— BRANO —
=====
Sulla possibilità di un Vaticano III

Perché i motivi che inducono a non aprire un concilio potrebbero essere, in realtà, motivi che spingono a celebrarlo
14 Novembre 2022

Recentemente il teologo Francesco Cosentino, riprendendo alcune parole di Carlo Maria Martini del 1999, si interrogava riguardo alla possibilità di un Concilio Vaticano III, ragionando su alcune questioni aperte – tratte da quanto diceva il cardinale gesuita – che oggi interrogano profondamente il nostro essere cristiani del III millennio, andando a toccare nodi pastorali, morali, dogmatici, ecclesiali, antropologici (la figura del sacerdote, il ruolo della donna, la sessualità, etc…).

Su Vinonuovo rispondeva Gilberto Borghi, il quale riteneva invece che i tempi non fossero maturi.
Sono molto spesso d’accordo con Borghi, ma questa volta devo dire che le sue argomentazioni mi hanno poco convinto poiché a me pare che proprio i motivi che sarebbero alla base di ‘un non-concilio’ siano invece motivi ‘per pensare a un concilio’ — in questo avvicinandomi di più a quanto sostiene Cosentino. Provo a sostare sui due temi che Borghi avanza.

Il primo riguarda il nostro tempo di cambiamento, un vero ‘cambiamento di epoca’, per citare il Papa, mutamento che, per Borghi, non è stato ancora ‘percepito’, figuriamoci se ‘recepito’. Sono sostanzialmente d’accordo con questa lettura: basta dare uno sguardo alla vita ordinaria delle comunità cristiane per renderci conto che, di fatto, nemmeno il cuore del Vaticano II è giunto ai terminali ecclesiali se non in superficie: ruolo dei laici, funzione del clero, presenza femminile, liturgia, vita di preghiera, rapporto con il mondo, prassi penitenziale, vita morale sono solo state scalfite dai grandi documenti degli anni ’60 (la modernità), per cui ancora minore è la ‘percezione’ di quanto è accaduto e sta accadendo negli ultimi 25 anni. In fondo, dice Borghi, è il tempo dell’ascolto e non della ‘sintesi’.
=====
— DATI —
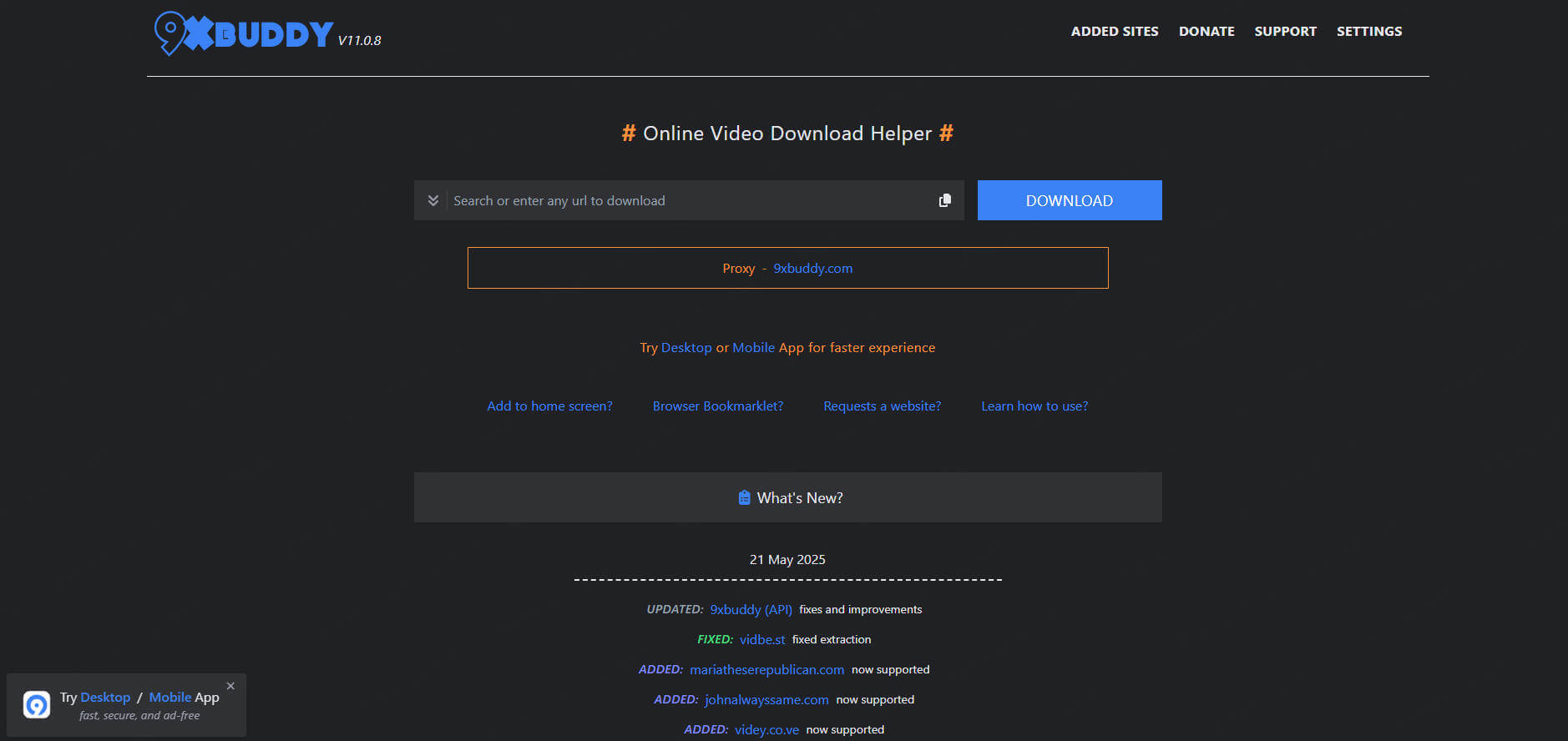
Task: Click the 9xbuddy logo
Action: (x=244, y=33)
=====
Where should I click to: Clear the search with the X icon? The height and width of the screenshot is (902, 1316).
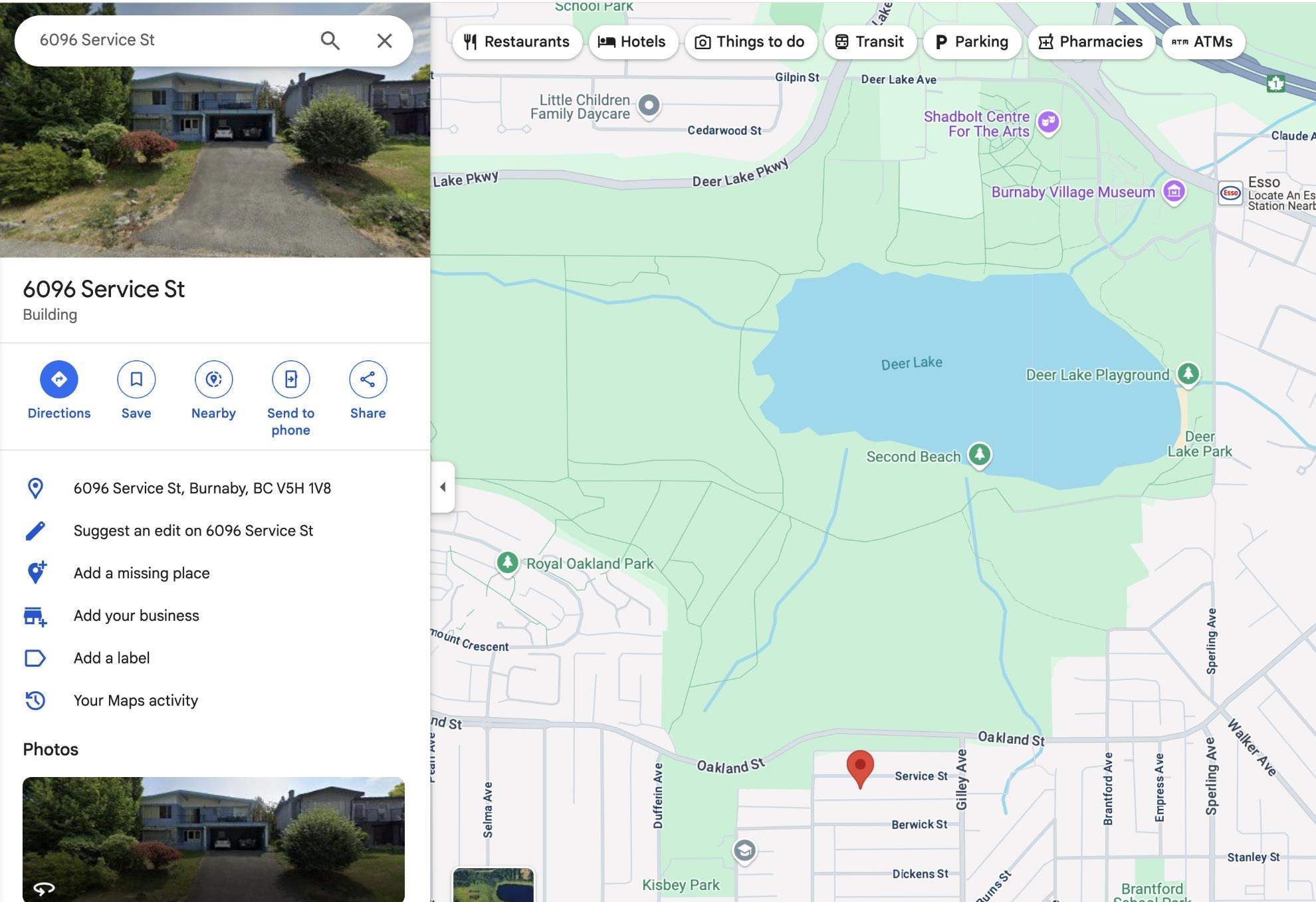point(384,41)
=====
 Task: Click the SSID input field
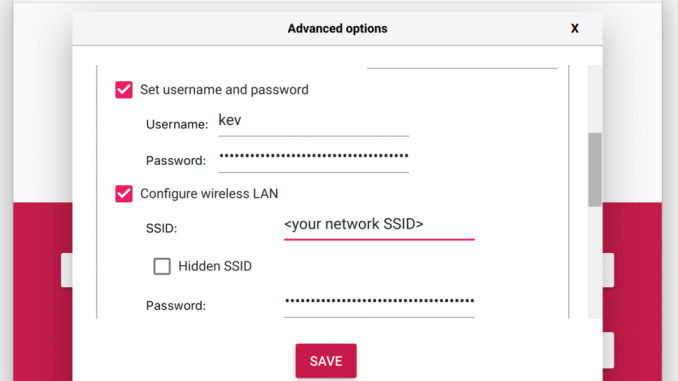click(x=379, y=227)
=====
— OBIETTIVO 1 —
Nel testo sul Vaticano III, a quale anno risalgono le parole di Carlo Maria Martini riprese da Francesco Cosentino?
— OBIETTIVO 2 —
Scrivi il seguito del testo sul Vaticano III, a partire dalla sua ultima frase.

— RISULTATO FINALE 1 —
Al 1999.

— RISULTATO FINALE 2 —
Al contrario, io penso che proprio quanto egli dice ci spinge alla possibilità (se non alla necessità) di una nuova ampia assise conciliare (in parte già preparata dagli ultimi sinodi), così che la Chiesa possa giungere, almeno, a una ‘sintesi parziale’ (come ogni sintesi in fondo è, stante la dinamicità della storia), potendo in tal modo tentare di costruire almeno uno status questionis, e avviarsi poi a passare dai modi di lettura del ‘qui e ora’ ai modi di abitare da cristiani il III millennio. Un Concilio è anche un luogo dove si prende coscienza dello spazio, del tempo, dell’umanità, sotto la guida dello Spirito, in un cammino di unità che è primariamente ermeneutico e solo dopo di azione buona (ortoprassi). Pensare di giungere a un concilio con le sintesi compiute declassa il valore dell’assemblea stessa. Uno sguardo alla storia fa capire bene come anche al Vaticano II le sintesi non fossero pronte (o meglio, gli schemi preparatori vennero poi ampiamente rivisti).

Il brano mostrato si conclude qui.